As always, reminiscing about the old days of Jerusalem is always an experience.
Today’s #TBT Jerusalem Feature Destination: The Jerusalem Hansen House
Today, this iconic Jerusalem building, which is nestled in an affluent neighborhood, is home to The Center for Design, Media and Technology. This center, fills the expansive campus with exhibition spaces, an animation lab, theater performance space, projection room, studios for visiting artists, an artists guest house, a café and a restaurant.
The Hansen House: History
Established in 1887 by the city’s Protestant community as the Jesus Hilfe Asyl (Jesus Help Asylum), it was designed by Conrad Schick, a German missionary and self-taught architect. The spacious two-story building was set in a large, walled compound containing four water cisterns, a vegetable garden, fruit trees and livestock, and was designed to be self-sufficient.
The Hansen House used to be the Hansen Hospital, was known as the “Leper House”. This building served as a shelter for Muslims, Christians and Jews of all ages suffering from Hansen’s Disease.
For many years, The Hansen House was the only facility of its kind in the Middle East and served as a model for establishing other care-giving institutions throughout the world.

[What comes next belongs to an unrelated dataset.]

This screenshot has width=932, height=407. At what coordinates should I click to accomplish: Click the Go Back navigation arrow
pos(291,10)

In 1948, with the establishment of the State of Israel, some of the patients and staff left, moving either to the Silwan Asylum or another asylum in Ramallah. Two years later, the Moravian Church sold the “Jesus Hilfe Asyl” compound to Keren Kayemet L’Israel, which transferred ownership of the entire complex to the State of Israel.

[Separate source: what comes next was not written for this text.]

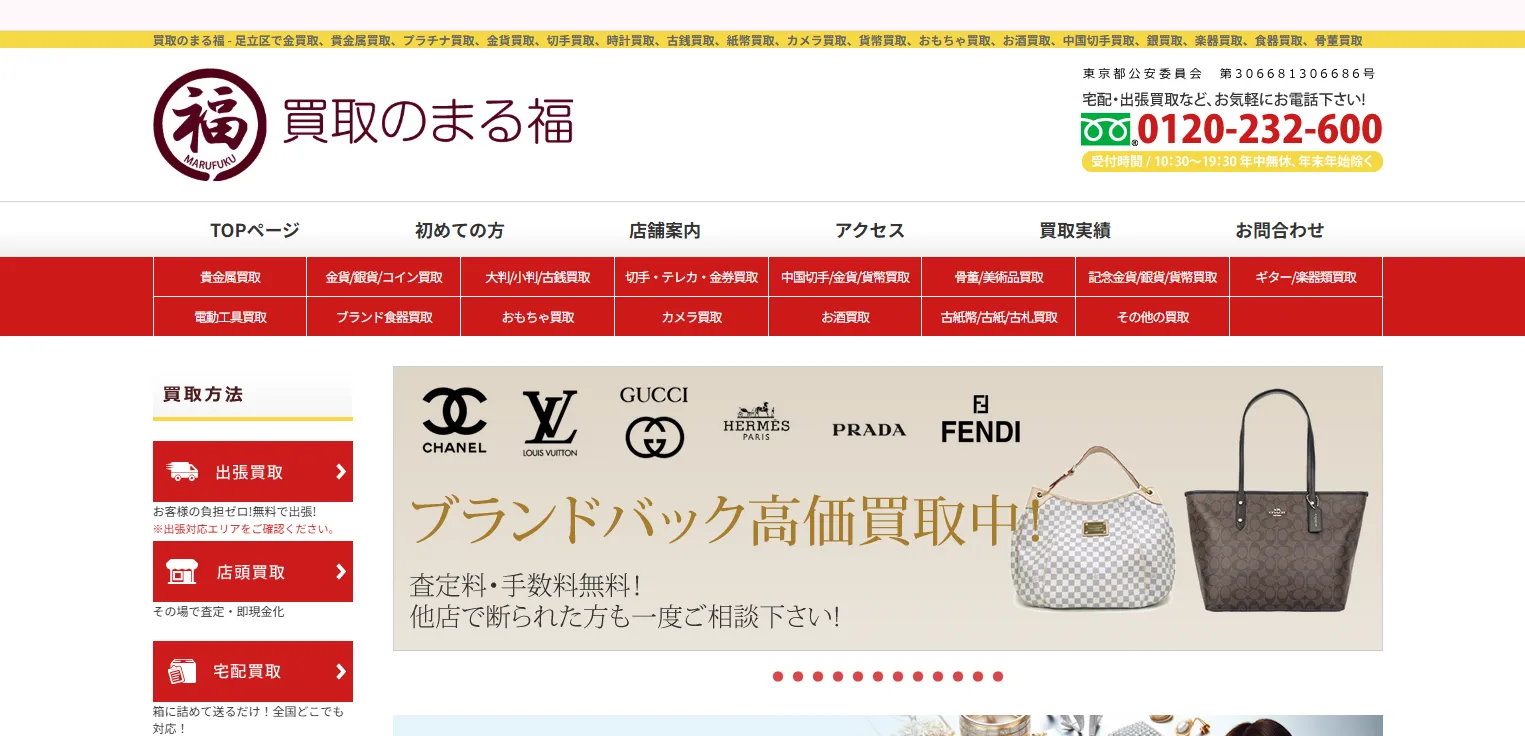Open the 出張買取 chevron arrow
This screenshot has width=1525, height=736.
[x=341, y=472]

At this point, the institution was renamed “The Hansen Hospital,” with patient care transferred to the Israeli Ministry of Health assisted by the Hadassah Hospital’s dermatology department. Throughout the later part of the 20th century as new drugs were developed, the disease was virtually eradicated, eliminating the need for such a hospital.
In January 2000, after the remaining patients were discharged the preservation of the building focused on using the space for communal purposes. As part of the The Jerusalem Development Authority efforts to create new cultural venues that are inviting and welcoming to young people in Jerusalem.